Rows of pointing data
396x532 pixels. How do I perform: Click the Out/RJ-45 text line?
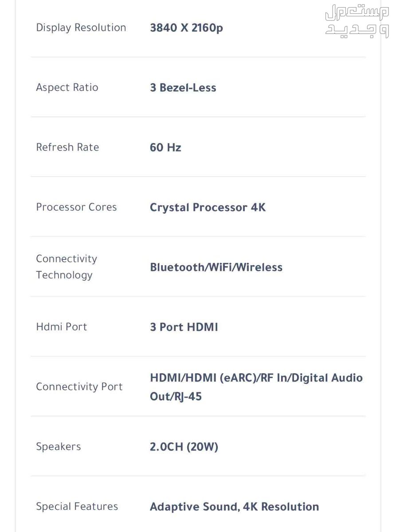click(176, 396)
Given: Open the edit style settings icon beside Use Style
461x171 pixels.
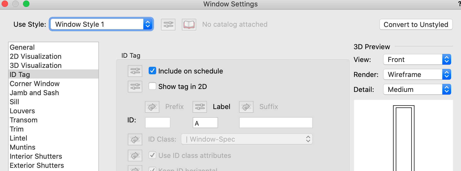Looking at the screenshot, I should pyautogui.click(x=168, y=24).
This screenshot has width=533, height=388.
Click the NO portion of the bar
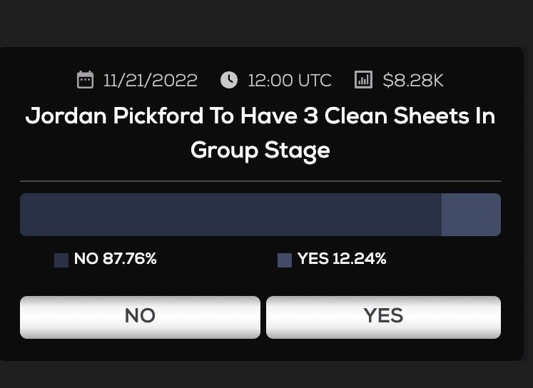[x=230, y=215]
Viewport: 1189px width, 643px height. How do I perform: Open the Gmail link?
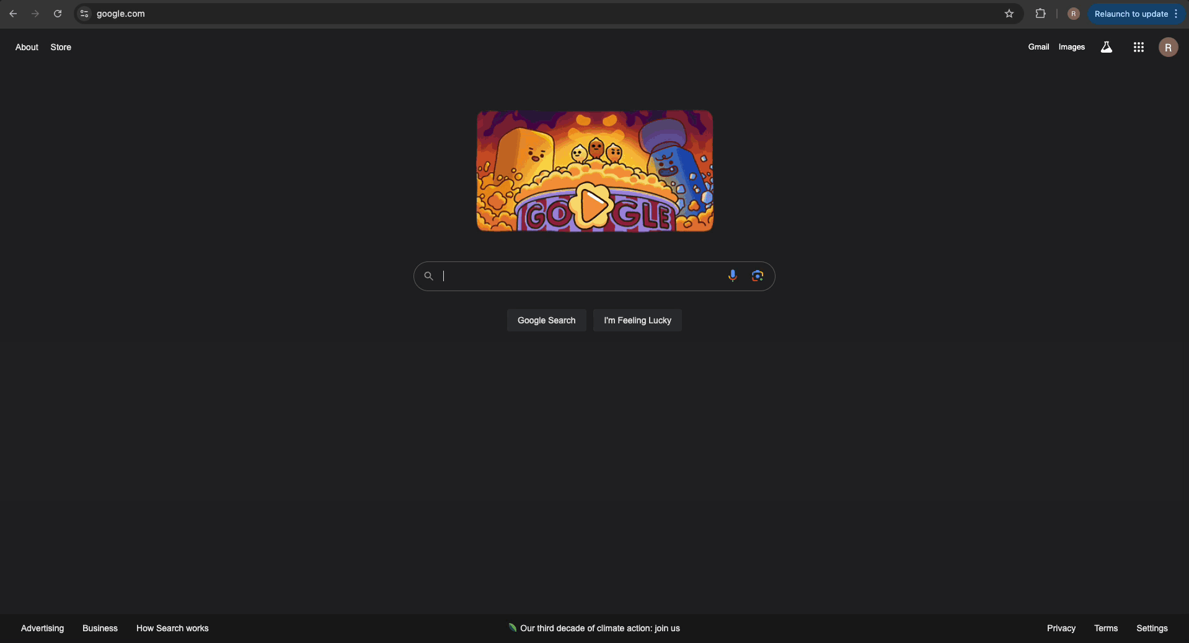(1038, 47)
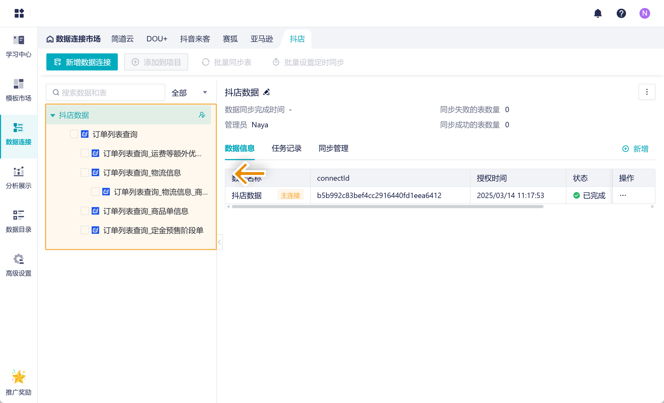Click the horizontal scrollbar under the table
The width and height of the screenshot is (664, 403).
(387, 206)
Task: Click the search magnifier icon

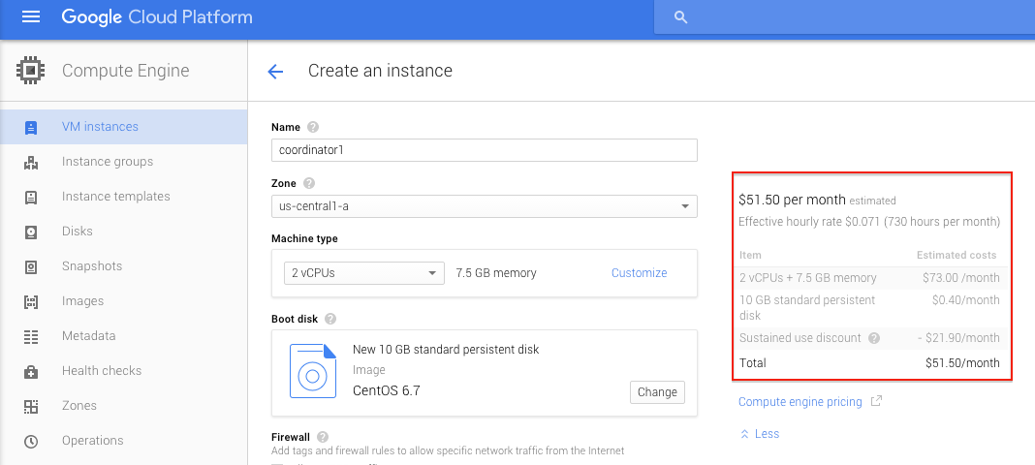Action: 680,17
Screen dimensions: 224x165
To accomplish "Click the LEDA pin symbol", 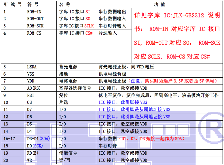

Instructions for the task:
In the lines from the one containing "This screenshot has width=533, height=388." through the one containing "Action: 680,17", inclusive, replace "magnifier" with "magnifying glass" and leave everything else as it is. Omit the pictures from your answer.

Answer for the task:
This screenshot has width=533, height=388.
Click the NO portion of the bar
[x=230, y=215]
Viewport: 1189px width, 643px height. How do I perform: Open the Gmail link?
(1038, 47)
Click the horizontal scrollbar under the table
The width and height of the screenshot is (664, 403).
(387, 206)
Task: Click the search magnifying glass icon

Action: 680,17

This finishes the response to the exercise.